On Thursday, May 15, the congregation’s current religious leader will be ordained as a rabbi by the Academy for Jewish Religion in Yonkers, NY.
Ordination will cap a journey for Simon Rosenbach, 65, who was an assistant Middlesex County prosecutor for 30 years when he enrolled at the nondenominational seminary in 2005. He retired from the law in 2010, and has served since the summer of 2006 as Ahavas Sholom’s full-time religious leader, working without pay from the synagogue while he was still doubling as a prosecutor.
“It has been a long haul,” a plainly relieved Rosenbach told NJ Jewish News in an April 30 interview.
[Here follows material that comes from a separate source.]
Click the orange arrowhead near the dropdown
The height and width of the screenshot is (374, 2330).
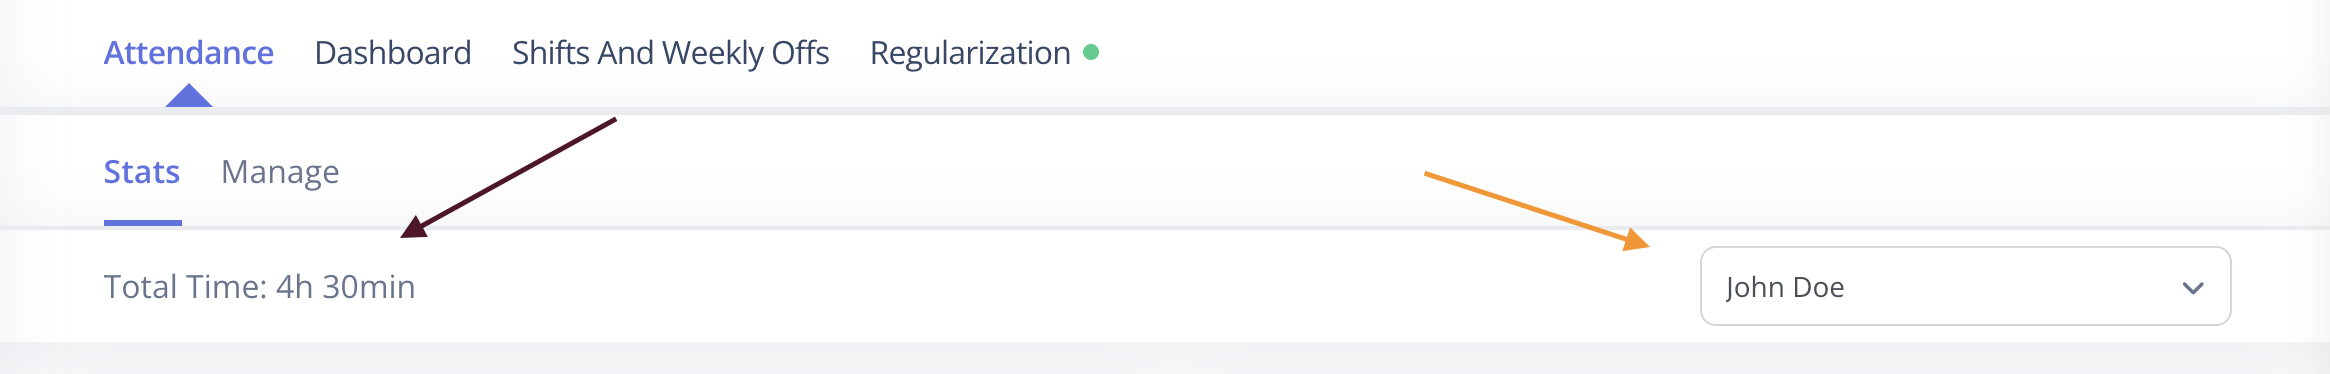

Rosenbach grew up in North Plainfield and attended Rutgers University and its law school. He clerked for a judge in Essex County Criminal Court before becoming a prosecutor in Somerset County, an appellate attorney in the State Attorney General’s office, and eventually a long-serving Middlesex County prosecutor.
Asked to compare his past and present jobs, Rosenbach said, “The similarities are obvious. They depend on a written constitution or the Torah and a set of legal or religious codes. They also depend on interpretation — case law in the secular world and responsa in the religious world.”
When he applied to AJR, he told an interviewer, “If you’ve ever talked to a murder victim’s family at three o’clock in the morning, being a rabbi isn’t any different. Prosecutors are kind of social workers, and rabbis are kind of social workers, too, among other things.”
And sometimes the roles overlap. Because there are several halfway houses in Newark, Rosenbach occasionally has Jewish offenders on released time among his congregants.
“My background as a prosecutor enables me to talk with them in technical ways, but we try to make them part of our community,” he said. “If we can provide a couple of hours of solace and spiritual satisfaction and help these guys rehabilitate themselves, we are doing a good thing.”
Rosenbach lives in Springfield, where he once served as president of Temple Beth Ahm (now Beth Ahm Yisrael). He and his wife, Gayle, have three children and a son-in-law who is a Reform rabbi at Rutgers Hillel.
“When I call people up and say, ‘This is Rabbi Simon Rosenbach,’ they say, “How can I help you?’” he said. “When I call people up and say, ‘This is assistant prosecutor Simon Rosenbach, they say, “How can I help you?’
“When I get home, my wife says, ‘Take out the trash.’”
Ahavas Sholom, a survivor of Newark’s once-thriving Jewish community, has 90 member units — families or individuals — and regularly adds new members, mostly from the suburbs.
On Sunday, May 18, at 3 p.m., the congregation will celebrate their new rabbi’s ordination with a concert, “Music for the Soul,” featuring Reegan McKenzie, an opera singer, teacher, and director. Her “family music program” will include excerpts from the opera Hansel and Gretel and selections from Broadway musicals.
“She will be taking advantage of our sanctuary’s great acoustics,” said Rosenbach.
Prior to the presentation, there will be a private brunch at the synagogue for the new rabbi’s friends and relatives.
Rosenbach will continue on as the fulltime salaried rabbi at Ahavas Sholom.
“After I become officially ordained I can officially sign letters ‘Rabbi’ instead of ‘spiritual leader,’” he said. “But for me personally, what would it change?” he said jokingly. “Nothing.”